- _练习说明_: 请把列表中从含有“Task: Click the Dashboard grid icon”的那一行起、直到列表最后一行为止的各行原样抄写出来，首尾两行都要包括在内，其余各行不要抄写。
◇ ◇ ◇ ◇ ◇
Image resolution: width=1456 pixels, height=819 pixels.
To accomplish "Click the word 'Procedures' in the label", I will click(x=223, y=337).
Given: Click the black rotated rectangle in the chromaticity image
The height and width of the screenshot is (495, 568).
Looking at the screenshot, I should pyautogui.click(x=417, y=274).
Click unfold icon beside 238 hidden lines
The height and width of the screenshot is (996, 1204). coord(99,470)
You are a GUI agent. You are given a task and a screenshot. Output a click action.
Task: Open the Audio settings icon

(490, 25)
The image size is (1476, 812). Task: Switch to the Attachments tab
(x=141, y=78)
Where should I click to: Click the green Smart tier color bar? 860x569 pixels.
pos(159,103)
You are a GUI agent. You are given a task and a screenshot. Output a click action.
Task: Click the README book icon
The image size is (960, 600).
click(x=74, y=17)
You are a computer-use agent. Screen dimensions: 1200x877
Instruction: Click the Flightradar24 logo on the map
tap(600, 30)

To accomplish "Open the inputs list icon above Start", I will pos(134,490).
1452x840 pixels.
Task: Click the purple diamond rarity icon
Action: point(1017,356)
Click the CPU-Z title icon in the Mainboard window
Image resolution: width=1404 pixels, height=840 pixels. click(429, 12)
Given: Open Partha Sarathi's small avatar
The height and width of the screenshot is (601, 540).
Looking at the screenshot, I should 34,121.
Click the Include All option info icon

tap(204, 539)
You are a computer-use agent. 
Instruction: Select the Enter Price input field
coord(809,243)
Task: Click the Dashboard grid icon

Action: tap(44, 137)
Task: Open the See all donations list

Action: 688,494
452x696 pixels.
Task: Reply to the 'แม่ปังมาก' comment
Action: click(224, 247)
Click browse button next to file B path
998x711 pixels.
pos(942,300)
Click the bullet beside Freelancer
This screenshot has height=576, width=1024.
◇ ◇ ◇ ◇ ◇
- _完整答案_:
Task: Click the Dashboard grid icon

Action: tap(44, 137)
Task: Open the See all donations list

Action: 688,494
452x696 pixels.
Task: Reply to the 'แม่ปังมาก' comment
Action: click(224, 247)
Click browse button next to file B path
998x711 pixels.
pos(942,300)
Click the bullet beside Freelancer
This screenshot has height=576, width=1024.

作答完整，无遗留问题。